New In Store: Merwin & More

Nothing makes us happier here at Malvern than frantically tearing open carefully unpacking a shipment of lovely new books—and these recent arrivals from Copper Canyon Press certainly produced an immoderate amount of booksellers’ glee. Copper Canyon have been publishing poetry since 1972, and their titles include renowned and emerging American poets, poetry in translation, anthologies, and re-issues of classic collections. Let’s take a look at the cream of the Copper now gracing our shelves…

New Books 1

The Moon before Morning by W.S. Merwin ($24; hardback)—a stunning new collection from our seventeenth Poet Laureate. Lyrical, elegant, and transcendent, the poems in this volume suggest that, at the age of eighty-six, two-time Pulitzer Prize winner Merwin is writing some of the best poetry of his life.

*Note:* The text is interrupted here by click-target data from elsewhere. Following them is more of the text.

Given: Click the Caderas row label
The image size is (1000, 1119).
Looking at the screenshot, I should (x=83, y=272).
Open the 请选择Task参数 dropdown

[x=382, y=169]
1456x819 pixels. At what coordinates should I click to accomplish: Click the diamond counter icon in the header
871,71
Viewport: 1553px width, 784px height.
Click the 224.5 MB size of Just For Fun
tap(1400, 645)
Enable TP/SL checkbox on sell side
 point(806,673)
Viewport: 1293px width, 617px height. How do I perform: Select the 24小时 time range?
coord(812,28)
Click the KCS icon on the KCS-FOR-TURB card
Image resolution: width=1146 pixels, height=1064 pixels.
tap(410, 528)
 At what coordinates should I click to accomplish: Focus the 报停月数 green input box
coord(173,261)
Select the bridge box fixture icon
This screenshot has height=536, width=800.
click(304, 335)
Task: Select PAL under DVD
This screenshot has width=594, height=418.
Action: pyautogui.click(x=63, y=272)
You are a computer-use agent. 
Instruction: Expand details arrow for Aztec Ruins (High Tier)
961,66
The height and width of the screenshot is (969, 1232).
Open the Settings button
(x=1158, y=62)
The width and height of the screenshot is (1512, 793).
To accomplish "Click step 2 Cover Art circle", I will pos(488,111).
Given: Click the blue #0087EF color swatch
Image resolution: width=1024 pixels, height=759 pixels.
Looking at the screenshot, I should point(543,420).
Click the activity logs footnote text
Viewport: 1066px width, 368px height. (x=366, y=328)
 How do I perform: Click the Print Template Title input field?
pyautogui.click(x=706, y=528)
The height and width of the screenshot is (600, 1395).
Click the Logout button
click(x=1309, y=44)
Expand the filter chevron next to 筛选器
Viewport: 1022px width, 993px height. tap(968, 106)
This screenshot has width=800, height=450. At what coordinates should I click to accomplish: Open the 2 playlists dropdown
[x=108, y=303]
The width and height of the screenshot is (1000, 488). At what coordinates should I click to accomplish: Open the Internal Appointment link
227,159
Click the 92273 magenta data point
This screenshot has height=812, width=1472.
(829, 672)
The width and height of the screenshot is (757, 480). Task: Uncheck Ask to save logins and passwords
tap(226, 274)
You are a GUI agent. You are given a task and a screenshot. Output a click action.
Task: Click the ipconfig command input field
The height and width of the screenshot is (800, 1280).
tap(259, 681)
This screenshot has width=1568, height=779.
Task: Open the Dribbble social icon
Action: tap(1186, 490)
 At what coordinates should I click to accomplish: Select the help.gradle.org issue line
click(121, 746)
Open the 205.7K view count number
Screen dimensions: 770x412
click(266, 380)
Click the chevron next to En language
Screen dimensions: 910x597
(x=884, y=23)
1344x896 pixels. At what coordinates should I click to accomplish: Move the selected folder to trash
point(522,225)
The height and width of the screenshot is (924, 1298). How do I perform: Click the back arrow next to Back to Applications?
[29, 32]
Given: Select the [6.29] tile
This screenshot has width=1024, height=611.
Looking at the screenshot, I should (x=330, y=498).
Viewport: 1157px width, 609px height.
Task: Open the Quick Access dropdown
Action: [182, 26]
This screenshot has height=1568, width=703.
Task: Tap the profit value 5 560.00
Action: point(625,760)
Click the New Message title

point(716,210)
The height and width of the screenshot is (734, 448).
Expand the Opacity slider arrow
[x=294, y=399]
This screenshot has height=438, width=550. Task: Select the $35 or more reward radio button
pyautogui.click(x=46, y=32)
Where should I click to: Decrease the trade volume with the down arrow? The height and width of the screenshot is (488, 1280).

Upgraded to Serious by Heather McHugh ($22; hardback)—McHugh’s eighth collection was honored as a “Book of the Year” by Publishers Weekly. These poems are frank and funny, full of fast-paced banter and linguistic acrobatics.

Radio Crackling, Radio Gone by Lisa Olstein ($15; paperback)—winner of Copper Canyon’s 2005 Hayden Carruth Award for New Emerging Poets, Radio Crackling creates a dreamscape filled with paradox and uncertainty, and guides the reader through this eerie world with remarkable intelligence and energy.

New In 2

Human Dark with Sugar by Brenda Shaughnessy ($15; paperback)—winner of the James Laughlin Award for the best second book of poems by an American poet (no sophomore slump here!), Human Dark with Sugar shuns sentimentality in favor of forthright, sexy, self-aware verse that somehow feels both playfully improvisational and assiduously controlled.

Crow with No Mouth by Ikkyū ($14; paperback)—Fifteenth-century Zen master Ikkyū Sojun only lasted nine days as headmaster of the great temple at Kyoto… and when he quit he invited his fellow monks to look for him in the sake parlors of the Pleasure Quarters. His short poems are as bawdy and robust as you’d expect from an iconoclastic ex-monk who despised authority and revered erotic love.

The Monster Loves His Labyrinth by Charles Simić ($14; paperback)—a collection of the 2007 U.S. Poet Laureate’s notebook entries, this book offers a fascinating glimpse into the preoccupations of one of our most acclaimed poets. These epigrams and vignettes offer moments of stunning beauty interspersed with biting humor.